TASK DESCRIPTION:
Rewrite the material below as a numbered list, one line per item, leaving out any blank lines.

GIVEN ENTRIES:
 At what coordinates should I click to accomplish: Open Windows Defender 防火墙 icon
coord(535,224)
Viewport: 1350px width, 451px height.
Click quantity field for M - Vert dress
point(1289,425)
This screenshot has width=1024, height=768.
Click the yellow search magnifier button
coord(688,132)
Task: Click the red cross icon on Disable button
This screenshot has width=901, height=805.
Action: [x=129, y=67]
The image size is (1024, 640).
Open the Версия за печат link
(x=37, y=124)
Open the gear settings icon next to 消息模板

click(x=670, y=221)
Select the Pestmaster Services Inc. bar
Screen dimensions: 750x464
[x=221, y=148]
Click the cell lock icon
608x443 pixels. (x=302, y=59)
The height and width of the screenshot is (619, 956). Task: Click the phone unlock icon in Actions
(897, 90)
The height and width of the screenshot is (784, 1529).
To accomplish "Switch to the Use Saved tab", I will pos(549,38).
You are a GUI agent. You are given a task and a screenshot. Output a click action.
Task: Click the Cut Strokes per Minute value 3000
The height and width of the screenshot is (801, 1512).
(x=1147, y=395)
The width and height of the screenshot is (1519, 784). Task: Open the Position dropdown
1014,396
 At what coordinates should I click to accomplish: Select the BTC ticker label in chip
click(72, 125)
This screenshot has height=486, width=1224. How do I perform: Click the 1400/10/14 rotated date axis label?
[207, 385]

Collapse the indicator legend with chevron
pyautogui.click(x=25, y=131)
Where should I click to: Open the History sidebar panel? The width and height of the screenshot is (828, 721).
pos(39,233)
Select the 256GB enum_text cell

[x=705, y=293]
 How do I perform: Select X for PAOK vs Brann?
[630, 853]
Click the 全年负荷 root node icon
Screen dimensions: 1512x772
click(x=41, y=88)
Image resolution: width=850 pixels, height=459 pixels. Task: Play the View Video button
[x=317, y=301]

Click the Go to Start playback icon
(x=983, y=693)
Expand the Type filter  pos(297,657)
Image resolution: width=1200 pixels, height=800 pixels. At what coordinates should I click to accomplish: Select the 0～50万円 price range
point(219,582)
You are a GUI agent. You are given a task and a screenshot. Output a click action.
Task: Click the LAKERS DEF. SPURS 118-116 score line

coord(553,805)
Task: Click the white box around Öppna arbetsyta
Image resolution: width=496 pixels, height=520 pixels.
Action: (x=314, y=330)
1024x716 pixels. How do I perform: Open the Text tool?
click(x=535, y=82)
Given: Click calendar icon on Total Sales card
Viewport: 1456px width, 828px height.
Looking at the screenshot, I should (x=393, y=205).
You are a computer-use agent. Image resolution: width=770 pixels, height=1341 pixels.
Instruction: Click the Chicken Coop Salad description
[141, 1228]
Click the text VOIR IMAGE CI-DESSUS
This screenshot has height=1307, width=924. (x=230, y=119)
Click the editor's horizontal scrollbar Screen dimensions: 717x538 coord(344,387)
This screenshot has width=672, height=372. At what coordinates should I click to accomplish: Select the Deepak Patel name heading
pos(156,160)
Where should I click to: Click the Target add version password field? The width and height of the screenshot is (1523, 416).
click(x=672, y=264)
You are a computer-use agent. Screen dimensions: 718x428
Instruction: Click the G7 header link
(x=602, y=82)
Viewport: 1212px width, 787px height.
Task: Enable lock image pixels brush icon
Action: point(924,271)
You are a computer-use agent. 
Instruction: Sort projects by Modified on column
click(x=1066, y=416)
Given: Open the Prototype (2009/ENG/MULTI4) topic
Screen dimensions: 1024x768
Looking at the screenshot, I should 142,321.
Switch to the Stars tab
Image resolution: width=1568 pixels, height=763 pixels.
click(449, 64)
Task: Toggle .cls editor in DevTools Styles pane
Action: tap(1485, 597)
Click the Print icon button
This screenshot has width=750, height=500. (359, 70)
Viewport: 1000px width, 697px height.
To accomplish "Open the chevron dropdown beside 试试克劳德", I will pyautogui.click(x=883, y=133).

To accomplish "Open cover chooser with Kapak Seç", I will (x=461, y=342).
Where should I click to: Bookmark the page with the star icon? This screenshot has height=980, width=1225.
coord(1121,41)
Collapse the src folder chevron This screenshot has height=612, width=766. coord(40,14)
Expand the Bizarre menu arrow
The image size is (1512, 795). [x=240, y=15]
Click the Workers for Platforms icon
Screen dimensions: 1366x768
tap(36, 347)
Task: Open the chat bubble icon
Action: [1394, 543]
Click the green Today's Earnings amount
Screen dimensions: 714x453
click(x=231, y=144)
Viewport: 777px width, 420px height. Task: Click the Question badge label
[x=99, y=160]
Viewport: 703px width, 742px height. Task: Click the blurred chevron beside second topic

SOLUTION TO THE PROBLEM:
1.  At what coordinates should I click to accomplish: Open Windows Defender 防火墙 icon
2. coord(535,224)
3. Viewport: 1350px width, 451px height.
4. Click quantity field for M - Vert dress
5. point(1289,425)
6. This screenshot has width=1024, height=768.
7. Click the yellow search magnifier button
8. coord(688,132)
9. Task: Click the red cross icon on Disable button
10. This screenshot has width=901, height=805.
11. Action: [x=129, y=67]
12. The image size is (1024, 640).
13. Open the Версия за печат link
14. (x=37, y=124)
15. Open the gear settings icon next to 消息模板
16. click(x=670, y=221)
17. Select the Pestmaster Services Inc. bar
18. Screen dimensions: 750x464
19. [x=221, y=148]
20. Click the cell lock icon
21. 608x443 pixels. (x=302, y=59)
22. The height and width of the screenshot is (619, 956). Task: Click the phone unlock icon in Actions
23. (897, 90)
24. The height and width of the screenshot is (784, 1529).
25. To accomplish "Switch to the Use Saved tab", I will pos(549,38).
26. You are a GUI agent. You are given a task and a screenshot. Output a click action.
27. Task: Click the Cut Strokes per Minute value 3000
28. The height and width of the screenshot is (801, 1512).
29. (x=1147, y=395)
30. The width and height of the screenshot is (1519, 784). Task: Open the Position dropdown
31. 1014,396
32.  At what coordinates should I click to accomplish: Select the BTC ticker label in chip
33. click(72, 125)
34. This screenshot has height=486, width=1224. How do I perform: Click the 1400/10/14 rotated date axis label?
35. [207, 385]
36. Collapse the indicator legend with chevron
37. pyautogui.click(x=25, y=131)
38. Where should I click to: Open the History sidebar panel? The width and height of the screenshot is (828, 721).
39. pos(39,233)
40. Select the 256GB enum_text cell
41. [x=705, y=293]
42.  How do I perform: Select X for PAOK vs Brann?
43. [630, 853]
44. Click the 全年负荷 root node icon
45. Screen dimensions: 1512x772
46. click(x=41, y=88)
47. Image resolution: width=850 pixels, height=459 pixels. Task: Play the View Video button
48. [x=317, y=301]
49. Click the Go to Start playback icon
50. (x=983, y=693)
51. Expand the Type filter  pos(297,657)
52. Image resolution: width=1200 pixels, height=800 pixels. At what coordinates should I click to accomplish: Select the 0～50万円 price range
53. point(219,582)
54. You are a GUI agent. You are given a task and a screenshot. Output a click action.
55. Task: Click the LAKERS DEF. SPURS 118-116 score line
56. coord(553,805)
57. Task: Click the white box around Öppna arbetsyta
58. Image resolution: width=496 pixels, height=520 pixels.
59. Action: (x=314, y=330)
60. 1024x716 pixels. How do I perform: Open the Text tool?
61. click(x=535, y=82)
62. Given: Click calendar icon on Total Sales card
63. Viewport: 1456px width, 828px height.
64. Looking at the screenshot, I should (x=393, y=205).
65. You are a computer-use agent. Image resolution: width=770 pixels, height=1341 pixels.
66. Instruction: Click the Chicken Coop Salad description
67. [141, 1228]
68. Click the text VOIR IMAGE CI-DESSUS
69. This screenshot has height=1307, width=924. (x=230, y=119)
70. Click the editor's horizontal scrollbar Screen dimensions: 717x538 coord(344,387)
71. This screenshot has width=672, height=372. At what coordinates should I click to accomplish: Select the Deepak Patel name heading
72. pos(156,160)
73. Where should I click to: Click the Target add version password field? The width and height of the screenshot is (1523, 416).
74. click(x=672, y=264)
75. You are a computer-use agent. Screen dimensions: 718x428
76. Instruction: Click the G7 header link
77. (x=602, y=82)
78. Viewport: 1212px width, 787px height.
79. Task: Enable lock image pixels brush icon
80. Action: point(924,271)
81. You are a computer-use agent. 
82. Instruction: Sort projects by Modified on column
83. click(x=1066, y=416)
84. Given: Open the Prototype (2009/ENG/MULTI4) topic
85. Screen dimensions: 1024x768
86. Looking at the screenshot, I should 142,321.
87. Switch to the Stars tab
88. Image resolution: width=1568 pixels, height=763 pixels.
89. click(449, 64)
90. Task: Toggle .cls editor in DevTools Styles pane
91. Action: tap(1485, 597)
92. Click the Print icon button
93. This screenshot has width=750, height=500. (359, 70)
94. Viewport: 1000px width, 697px height.
95. To accomplish "Open the chevron dropdown beside 试试克劳德", I will pyautogui.click(x=883, y=133).
96. To accomplish "Open cover chooser with Kapak Seç", I will (x=461, y=342).
97. Where should I click to: Bookmark the page with the star icon? This screenshot has height=980, width=1225.
98. coord(1121,41)
99. Collapse the src folder chevron This screenshot has height=612, width=766. coord(40,14)
100. Expand the Bizarre menu arrow
101. The image size is (1512, 795). [x=240, y=15]
102. Click the Workers for Platforms icon
103. Screen dimensions: 1366x768
104. tap(36, 347)
105. Task: Open the chat bubble icon
106. Action: [1394, 543]
107. Click the green Today's Earnings amount
108. Screen dimensions: 714x453
109. click(x=231, y=144)
110. Viewport: 777px width, 420px height. Task: Click the Question badge label
111. [x=99, y=160]
112. Viewport: 703px width, 742px height. Task: Click the blurred chevron beside second topic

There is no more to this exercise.